I’d been working on a project in France and rather than heading back to the U.K. decided to have a few days in Florence. I’d landed, booked into the hotel and wandered happily out into the Piazza della Repubblica. Exhausted after the work and the travel, I collapsed into a chair outside a bar and ordered a beer. So relaxed did I feel that I did the most stupid thing. Whilst talking on my mobile, I left my bag open on the table with a tempting array of credit cards visible. Fortunately nothing untoward happened…..at that point.
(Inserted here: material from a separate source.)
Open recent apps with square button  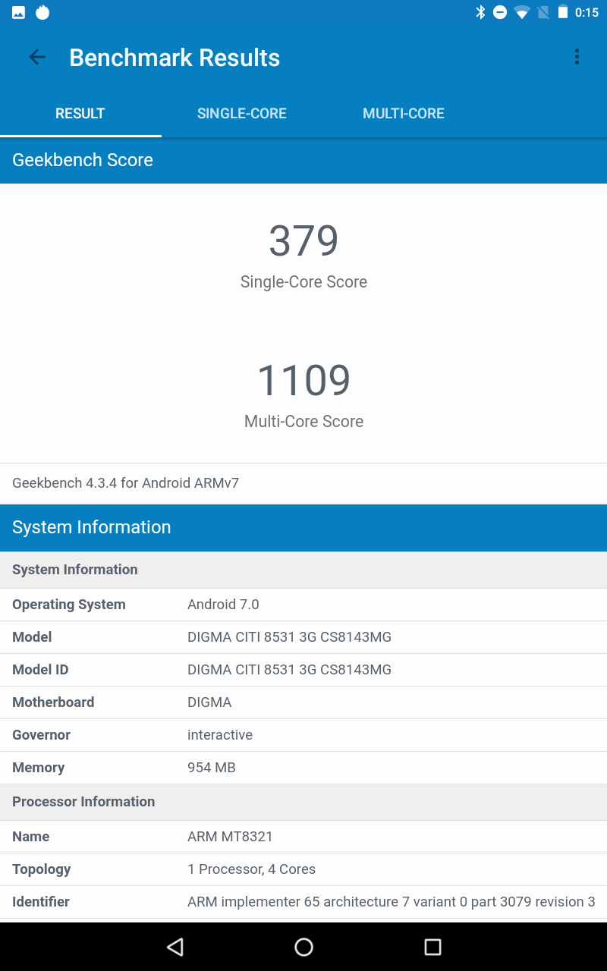(432, 946)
It was just then that I noticed a group of three young lads ‘lurking with intent’. I don’t know why, but I felt suspicious. However they moved on. The tranquillity of the setting in the afternoon sunshine was suddenly shattered by the sound of a woman’s voice from a table to my left where one of these lads had sat unnecessarily close to an elegant elderly lady who was clearly not best pleased. As we all watched, a figure walked passed, again to my left, and tried to go into the private entrance to the bar. He turned to ask me if they would change traveller’s cheques here. Just as I began to explain where the closest bank was I realised that this was another of those three lads. They were setting me up! My mind was racing: the first had drawn my attention to the left, the second again to my left which meant …… I span around to my right and there was the third with his hand on my bag on the table
Now I’m not a physical person; I’ve never been in a fight in my life. In this instance, I was demented and I grabbed the man’s wrist and two things raced through my mind. The first was ‘he may be little but three streetwise lads together – I’ve no chance’. The second was strangely (and very quickly) logical. Though my Italian was reasonable, I didn’t (at that time) know any swear words and I surmised that he probably didn’t understand English swearwords. My adrenalin fuelled brain, came up with the solution: I dragged him towards me and barked loudly: very loudly straight into his face – not a ‘woof woof’ you understand, more of a protracted roar! He turned white. The effect could only have been better if I’d turned green and split my shirt open. One of the others shouted something; I glanced at them, grabbing my bag at the same time and they were away before you could do say Shitzu. The element of surprise (nay, shock) had worked.
It was fourteen years ago and we now live in Italy, and when we make one of our frequent trips to Florence, I remember the day when I was really was barking mad!